*TO DO:* Make a verbatim copy of the records; pictures stay out.

Stored data entries
··········
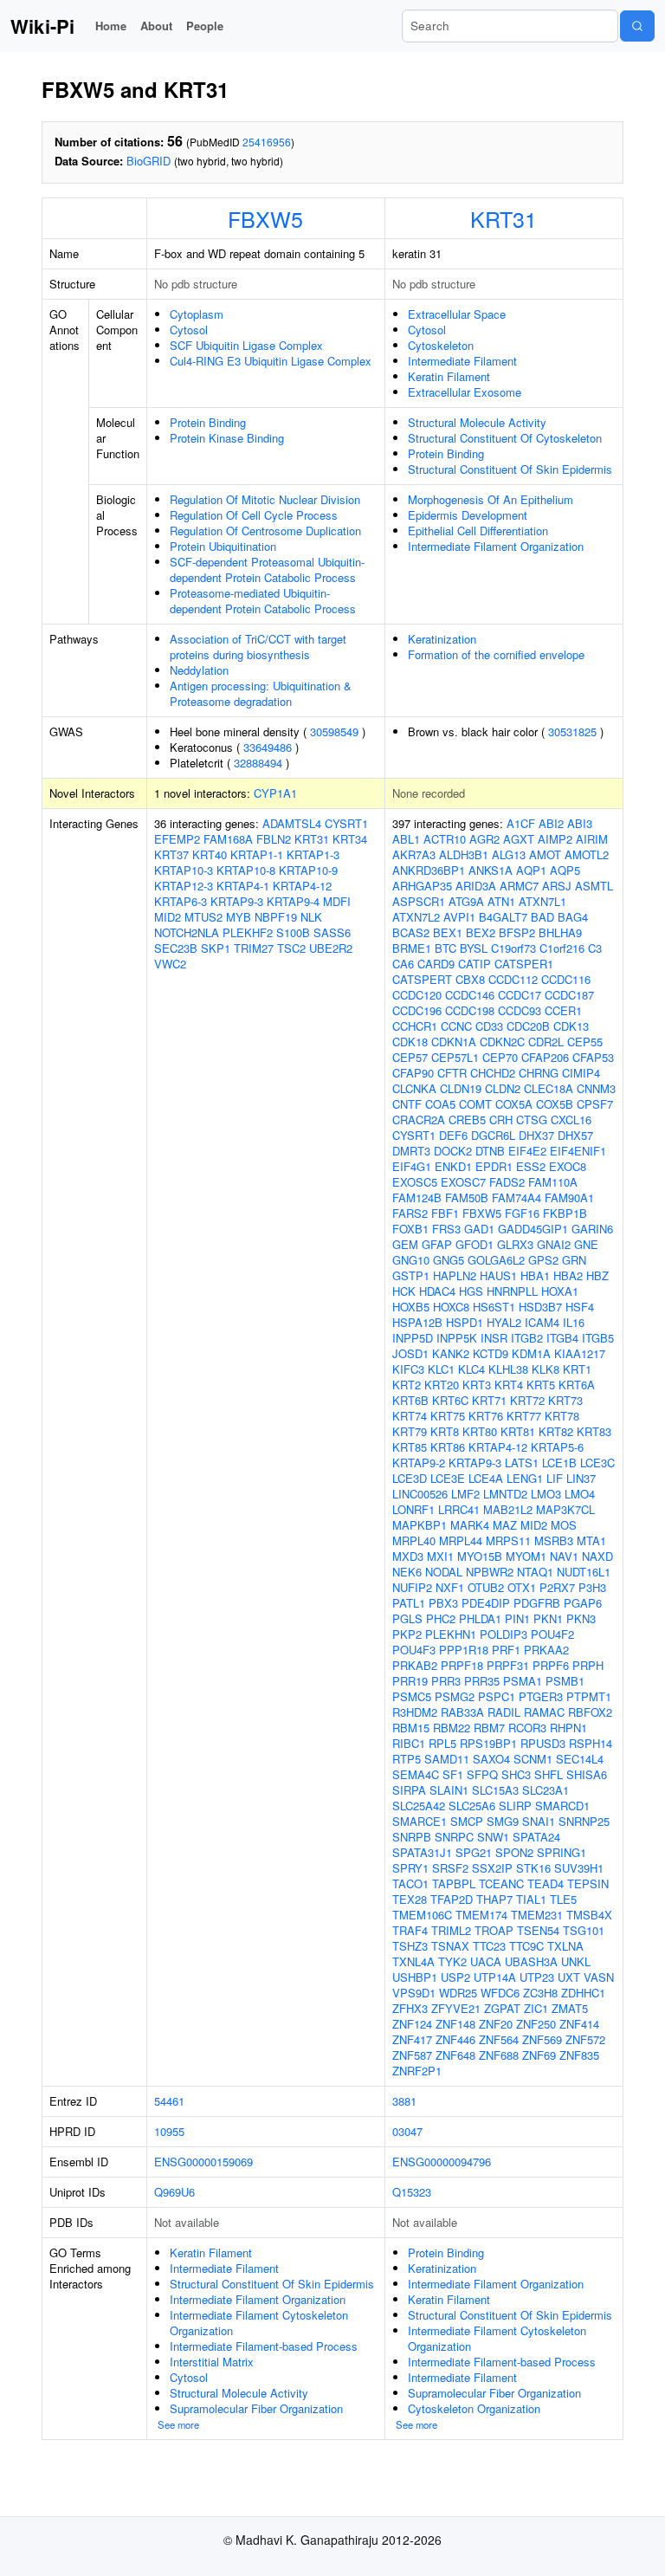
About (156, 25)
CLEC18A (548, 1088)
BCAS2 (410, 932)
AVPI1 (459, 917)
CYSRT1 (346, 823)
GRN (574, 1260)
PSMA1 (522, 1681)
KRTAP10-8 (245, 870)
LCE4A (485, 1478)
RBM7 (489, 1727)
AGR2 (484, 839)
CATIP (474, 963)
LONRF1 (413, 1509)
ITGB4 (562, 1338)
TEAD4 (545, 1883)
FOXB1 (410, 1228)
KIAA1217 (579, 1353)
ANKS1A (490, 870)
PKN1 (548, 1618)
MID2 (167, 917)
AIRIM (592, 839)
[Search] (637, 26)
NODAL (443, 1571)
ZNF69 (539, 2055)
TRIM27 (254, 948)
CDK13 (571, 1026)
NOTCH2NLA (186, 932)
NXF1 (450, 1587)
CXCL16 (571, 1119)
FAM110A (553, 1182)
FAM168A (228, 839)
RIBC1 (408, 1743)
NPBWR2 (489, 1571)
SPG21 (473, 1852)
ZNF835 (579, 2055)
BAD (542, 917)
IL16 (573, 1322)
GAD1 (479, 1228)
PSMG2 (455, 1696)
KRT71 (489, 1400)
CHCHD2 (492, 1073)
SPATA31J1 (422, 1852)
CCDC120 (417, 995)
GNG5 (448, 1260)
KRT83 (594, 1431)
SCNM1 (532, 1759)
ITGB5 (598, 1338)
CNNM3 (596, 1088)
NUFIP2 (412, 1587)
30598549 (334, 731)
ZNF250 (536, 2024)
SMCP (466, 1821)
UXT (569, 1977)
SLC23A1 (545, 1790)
··········
*RESULT:*
About (156, 25)
CLEC18A (548, 1088)
BCAS2 (410, 932)
AVPI1 (459, 917)
CYSRT1 (346, 823)
GRN (574, 1260)
PSMA1 (522, 1681)
KRTAP10-8 (245, 870)
LCE4A (485, 1478)
RBM7 (489, 1727)
AGR2 (484, 839)
CATIP (474, 963)
LONRF1 (413, 1509)
ITGB4 (562, 1338)
TEAD4 (545, 1883)
FOXB1 (410, 1228)
KIAA1217 (579, 1353)
ANKS1A (490, 870)
PKN1 (548, 1618)
MID2 (167, 917)
AIRIM (592, 839)
[Search] (637, 26)
NODAL (443, 1571)
ZNF69 (539, 2055)
TRIM27 (254, 948)
CDK13 (571, 1026)
NOTCH2NLA (186, 932)
NXF1 (450, 1587)
CXCL16 (571, 1119)
FAM110A (553, 1182)
FAM168A (228, 839)
RIBC1 (408, 1743)
NPBWR2 (489, 1571)
SPG21 (473, 1852)
ZNF835 (579, 2055)
BAD (542, 917)
IL16 (573, 1322)
GAD1 (479, 1228)
PSMG2 (455, 1696)
KRT71 (489, 1400)
CHCHD2 (492, 1073)
SPATA31J1 (422, 1852)
CCDC120 (417, 995)
GNG5 (448, 1260)
KRT83 (594, 1431)
SCNM1 (532, 1759)
ITGB5 (598, 1338)
CNNM3 (596, 1088)
NUFIP2 (412, 1587)
30598549 (334, 731)
ZNF250 (536, 2024)
SMCP (466, 1821)
UXT (569, 1977)
SLC23A1 (545, 1790)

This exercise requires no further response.